The hash function in base frequently creates a hash based on the address of the object, for performance reasons, however, as you have seen, that hash value is not useful across sessions or processes.

I don’t believe there currently is any such function. It might best be added to Base, so that it can use the current hash methods when possible.
(I don’t think it would be that difficult, maybe you could submit a PR to do so)


#3

I was not aware of that. How would that satisfy == for hash, if the two objects are otherwise equal but they are at different addresses?


#4

This is used for things like symbols, where they are interned, and you cannot have two symbols having the same string contents at different addresses. It avoids having to do an expensive O(N) operation to calculate a hash value.


#5

Note: this is the cause of fairly large hassles for us, because you can’t precompile Dicts reliably, because if the values being hashed use a hash based on the pointer (ObjectId) (which can mean something contained various levels deep in a structure), will not be recreated correctly when the module is reloaded (you have to put the code in __init__()).
Whether that is a known limitation of the implementation, bug, design flaw, or whatever, I’ll leave up to other people!


#6

It wouldn’t? [in general, I’m not aware that you’re required to provide hash for your objects to make that happen.]

“implies” below (as always) doesn’t work from right-to-left:

help?> hash

Compute an integer hash code such that isequal(x,y) implies hash(x)==hash(y). The optional second argument h is a hash code to be mixed with the result.
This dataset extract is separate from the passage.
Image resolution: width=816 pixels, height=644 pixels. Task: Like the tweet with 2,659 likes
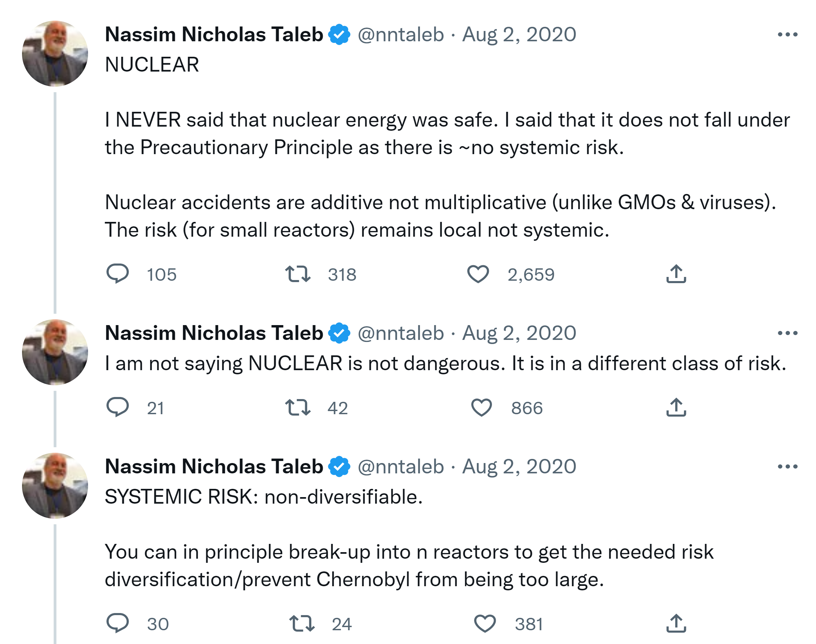478,274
julia> @edit hash("Palli")

hash(x::Any) = hash(x, zero(UInt))

..

## hashing general objects ##

hash(x::ANY, h::UInt) = 3*object_id(x) - h

[Seems strings are not interned.]

julia> object_id("Palli")
0x2d22622f8fa6f389

julia> object_id("Palli")
0x7d05cdd0cbf4b7f7


[Still this still happens, because of special case hash below]

julia> hash("Palli")
0xd4199fe90d0f820b

julia> hash("Palli")
0xd4199fe90d0f820b

function hash(s::Union{String,SubString{String}}, h::UInt)
    h += memhash_seed
    # note: use pointer(s) here (see #6058).
    ccall(memhash, UInt, (Ptr{UInt8}, Csize_t, UInt32), pointer(s), sizeof(s), h % UInt32) + h
end

#7

Note: I think this could be solved by having the serialization / deserialization functions not save the hash table, just the pairs, and be smart enough to rehash the Dicts upon deserialization.


#8

hash should satisfy all your requirements.


#9

With the caveat that we don’t guarantee it to be stable across multiple julia versions and the return type is different on 32 vs 64bits.


#10

I agree this is easy for stuff build from String, Symbol, bitstype… but the general case is very hard/it is not even clear what the correct behaviour is. For example think of a function depending on global variables.


#11

Okay the following behaviour is a problem for me:

   _       _ _(_)_     |  A fresh approach to technical computing
  (_)     | (_) (_)    |  Documentation: http://docs.julialang.org
   _ _   _| |_  __ _   |  Type "?help" for help.
  | | | | | | |/ _` |  |
  | | |_| | | | (_| |  |  Version 0.5.1-pre+27 (2016-11-04 08:41 UTC)
 _/ |\__'_|_|_|\__'_|  |  Commit 25f7066 (73 days old release-0.5)
|__/                   |  x86_64-linux-gnu

julia> immutable Foo
       s::String
       end

julia> Foo("a") |> hash
0xe7585c2a6732e304

julia> exit()
               _
   _       _ _(_)_     |  A fresh approach to technical computing
  (_)     | (_) (_)    |  Documentation: http://docs.julialang.org
   _ _   _| |_  __ _   |  Type "?help" for help.
  | | | | | | |/ _` |  |
  | | |_| | | | (_| |  |  Version 0.5.1-pre+27 (2016-11-04 08:41 UTC)
 _/ |\__'_|_|_|\__'_|  |  Commit 25f7066 (73 days old release-0.5)
|__/                   |  x86_64-linux-gnu

julia> immutable Foo
       s::String
       end

julia> Foo("a") |> hash
0x56df03a6764b2325

#12

For objects like that, I think it would have to use reflection to build a hash based on all of the values of the fields.
Of course, you’d still need to have special case code for types that are holding pointers, for example.


#13

For custom types you have to overload a hash

Try using AutoHashEquals if you are lazy.